Their spokesmen came close to denying that Emwazi’s crimes were crimes. One told Sky News that it was “racist” to ask him to condemn them, before saying he wasn’t trying to justify beheadings – in a voice that sounded as sincere to me as the voice of a toddler who has been forced by his parents to apologise.
They denied that his beliefs mattered. No one stated the simple truth that Salafi Islamists from Britain, Europe, the Gulf, America and Australia are pouring into Syria because they believe in fighting for the caliphate. Across the West there are influential voices, given access to the media, who deny that the reasons soldiers give for fighting for Islamic State are their real reasons. The real reasons must always be different.
People deny a crime because they want to escape punishment and do it again. Or they deny because without denial their crimes will so contaminate their cause it will lose support. Or they deny it because they know that there are many who want to hear their excuses.
All of these apply to Emwazi’s defenders.
They cannot face Islamic State’s crimes for the same reason holocaust deniers cannot face the gas chambers. They understand, as neo-Nazis understand, that if they accept them, the barbarism they acknowledge will threaten support for radical Islam as surely as it destroyed support for fascism in Europe.
They know too that if they turn the conversation to the alleged crimes of the West there are audiences which will applaud them.
For all the videos of beheadings Islamic State shamelessly posts on the Web, Islamists may one day say that they are American/Zionist forgeries, if that lie is tactically useful. In the West, meanwhile, there are many who want to hear that their own governments are the “root cause” of the violence. Cage is not some shabby outfit hidden in a London backstreet. Absurdly given their professed principles,the Quaker Joseph Rowntree Charitable Trust and the Anita Roddick Foundation have funded it.
Amnesty International meanwhile tore up a hard-won reputation for impartiality, it had taken decades to build, just so it could ally with Cage. My friend and comrade Gita Sahgal, the head of Amnesty International’s gender unit in 2010, warned Amnesty that allying with a jihadi advocacy group, whose members included supporters of the Taliban, undermined its fight against misogyny.
“The human rights movement must maintain an objective distance from groups and ideas that are committed to systematic discrimination and fundamentally undermine the universality of human rights,” she said.
No good did her clear and principled statement do her. Amnesty drove Sahgal out for taking her concerns to the press. I understand its motivation.
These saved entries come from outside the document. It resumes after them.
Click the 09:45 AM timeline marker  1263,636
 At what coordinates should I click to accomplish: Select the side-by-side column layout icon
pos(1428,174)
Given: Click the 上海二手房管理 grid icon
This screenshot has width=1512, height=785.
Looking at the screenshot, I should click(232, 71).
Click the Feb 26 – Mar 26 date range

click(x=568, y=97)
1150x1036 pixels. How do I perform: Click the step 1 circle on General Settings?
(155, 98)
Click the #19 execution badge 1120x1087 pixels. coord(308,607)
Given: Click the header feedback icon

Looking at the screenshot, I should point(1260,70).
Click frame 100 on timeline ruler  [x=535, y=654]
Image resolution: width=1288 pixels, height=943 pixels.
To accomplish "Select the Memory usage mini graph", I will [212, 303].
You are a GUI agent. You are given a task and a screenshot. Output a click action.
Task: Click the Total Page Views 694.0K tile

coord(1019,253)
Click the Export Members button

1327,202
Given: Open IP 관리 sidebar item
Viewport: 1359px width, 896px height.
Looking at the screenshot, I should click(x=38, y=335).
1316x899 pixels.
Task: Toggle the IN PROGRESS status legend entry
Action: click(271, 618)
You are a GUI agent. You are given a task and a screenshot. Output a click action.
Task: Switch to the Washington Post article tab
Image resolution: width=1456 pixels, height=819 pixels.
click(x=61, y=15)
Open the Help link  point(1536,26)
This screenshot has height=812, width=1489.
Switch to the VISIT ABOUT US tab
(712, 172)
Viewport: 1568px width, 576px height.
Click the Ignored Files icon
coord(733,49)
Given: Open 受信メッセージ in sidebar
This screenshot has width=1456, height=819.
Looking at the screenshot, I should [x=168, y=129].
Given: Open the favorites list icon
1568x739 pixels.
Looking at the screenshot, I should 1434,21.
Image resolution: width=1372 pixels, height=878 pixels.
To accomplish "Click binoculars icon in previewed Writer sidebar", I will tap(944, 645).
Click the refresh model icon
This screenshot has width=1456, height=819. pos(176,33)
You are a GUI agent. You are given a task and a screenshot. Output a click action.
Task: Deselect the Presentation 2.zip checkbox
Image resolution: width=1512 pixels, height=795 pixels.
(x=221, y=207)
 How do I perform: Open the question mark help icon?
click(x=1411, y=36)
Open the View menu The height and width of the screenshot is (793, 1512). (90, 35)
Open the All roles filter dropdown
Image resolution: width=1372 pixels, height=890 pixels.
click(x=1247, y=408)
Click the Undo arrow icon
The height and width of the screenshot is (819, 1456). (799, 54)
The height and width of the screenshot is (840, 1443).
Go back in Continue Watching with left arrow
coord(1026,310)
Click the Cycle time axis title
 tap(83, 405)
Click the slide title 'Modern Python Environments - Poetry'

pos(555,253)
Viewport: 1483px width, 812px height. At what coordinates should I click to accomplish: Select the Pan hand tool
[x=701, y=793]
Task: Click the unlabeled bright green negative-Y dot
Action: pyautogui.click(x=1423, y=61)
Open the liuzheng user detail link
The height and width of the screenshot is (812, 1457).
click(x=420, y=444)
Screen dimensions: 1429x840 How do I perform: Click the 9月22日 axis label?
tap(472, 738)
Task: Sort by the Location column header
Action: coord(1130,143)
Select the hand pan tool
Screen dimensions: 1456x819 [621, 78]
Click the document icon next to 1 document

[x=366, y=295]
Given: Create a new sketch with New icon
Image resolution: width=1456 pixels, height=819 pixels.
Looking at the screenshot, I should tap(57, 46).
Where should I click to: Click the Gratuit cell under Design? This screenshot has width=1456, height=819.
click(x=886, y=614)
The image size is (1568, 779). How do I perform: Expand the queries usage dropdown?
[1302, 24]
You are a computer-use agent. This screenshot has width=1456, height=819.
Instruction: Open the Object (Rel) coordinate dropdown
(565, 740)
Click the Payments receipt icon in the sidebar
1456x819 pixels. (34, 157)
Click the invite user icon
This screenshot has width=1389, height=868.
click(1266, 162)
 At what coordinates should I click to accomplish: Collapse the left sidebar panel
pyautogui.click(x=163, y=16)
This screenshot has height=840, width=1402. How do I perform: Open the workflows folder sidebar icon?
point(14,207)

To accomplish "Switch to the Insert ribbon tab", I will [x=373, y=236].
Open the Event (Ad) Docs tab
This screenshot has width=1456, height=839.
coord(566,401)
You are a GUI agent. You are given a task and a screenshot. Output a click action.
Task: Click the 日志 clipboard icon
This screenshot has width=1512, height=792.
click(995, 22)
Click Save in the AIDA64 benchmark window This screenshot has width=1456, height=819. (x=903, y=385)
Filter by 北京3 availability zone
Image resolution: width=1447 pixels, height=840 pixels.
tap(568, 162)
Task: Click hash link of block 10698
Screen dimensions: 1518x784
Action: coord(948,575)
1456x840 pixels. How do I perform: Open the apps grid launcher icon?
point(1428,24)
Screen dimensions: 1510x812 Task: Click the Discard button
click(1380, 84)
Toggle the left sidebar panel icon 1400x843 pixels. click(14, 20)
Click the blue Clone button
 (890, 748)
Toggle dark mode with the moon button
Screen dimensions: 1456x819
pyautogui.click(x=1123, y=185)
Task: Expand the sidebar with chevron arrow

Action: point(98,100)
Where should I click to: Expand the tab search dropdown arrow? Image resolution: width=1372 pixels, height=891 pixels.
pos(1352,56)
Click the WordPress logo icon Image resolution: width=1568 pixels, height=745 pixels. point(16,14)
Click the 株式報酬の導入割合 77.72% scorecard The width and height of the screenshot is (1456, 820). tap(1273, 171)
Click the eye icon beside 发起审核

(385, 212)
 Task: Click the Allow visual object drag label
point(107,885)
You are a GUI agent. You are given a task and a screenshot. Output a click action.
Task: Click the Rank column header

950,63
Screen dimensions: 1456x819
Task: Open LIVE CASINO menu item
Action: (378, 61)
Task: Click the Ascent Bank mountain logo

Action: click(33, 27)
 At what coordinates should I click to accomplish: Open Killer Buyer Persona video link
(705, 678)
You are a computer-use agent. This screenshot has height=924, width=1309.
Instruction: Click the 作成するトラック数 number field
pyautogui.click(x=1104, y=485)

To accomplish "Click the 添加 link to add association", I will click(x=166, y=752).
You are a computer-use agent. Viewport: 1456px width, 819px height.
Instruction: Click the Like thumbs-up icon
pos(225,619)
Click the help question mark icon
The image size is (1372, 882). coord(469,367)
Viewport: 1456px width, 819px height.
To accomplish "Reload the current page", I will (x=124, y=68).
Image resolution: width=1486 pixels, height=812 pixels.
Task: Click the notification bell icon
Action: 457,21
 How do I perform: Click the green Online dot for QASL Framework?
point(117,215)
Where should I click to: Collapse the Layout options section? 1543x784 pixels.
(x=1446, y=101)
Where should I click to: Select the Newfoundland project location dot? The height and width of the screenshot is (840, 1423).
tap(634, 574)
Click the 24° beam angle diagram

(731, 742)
Like Anita Roddick and the Quakers, Amnesty was appalled by Guantanamo Bay, the routine use of torture by Western states, and the extraordinary rendition of suspects.
But it could not stick to consistent principles. Like so many others, it could not condemn the crimes of the West and the crimes of radical Islam at the same time and for the same reasons.
There’s not much to hope for. But perhaps we can hope that the voracious barbarism of Islamic State will give that double-standard a fatal and long-overdue shock.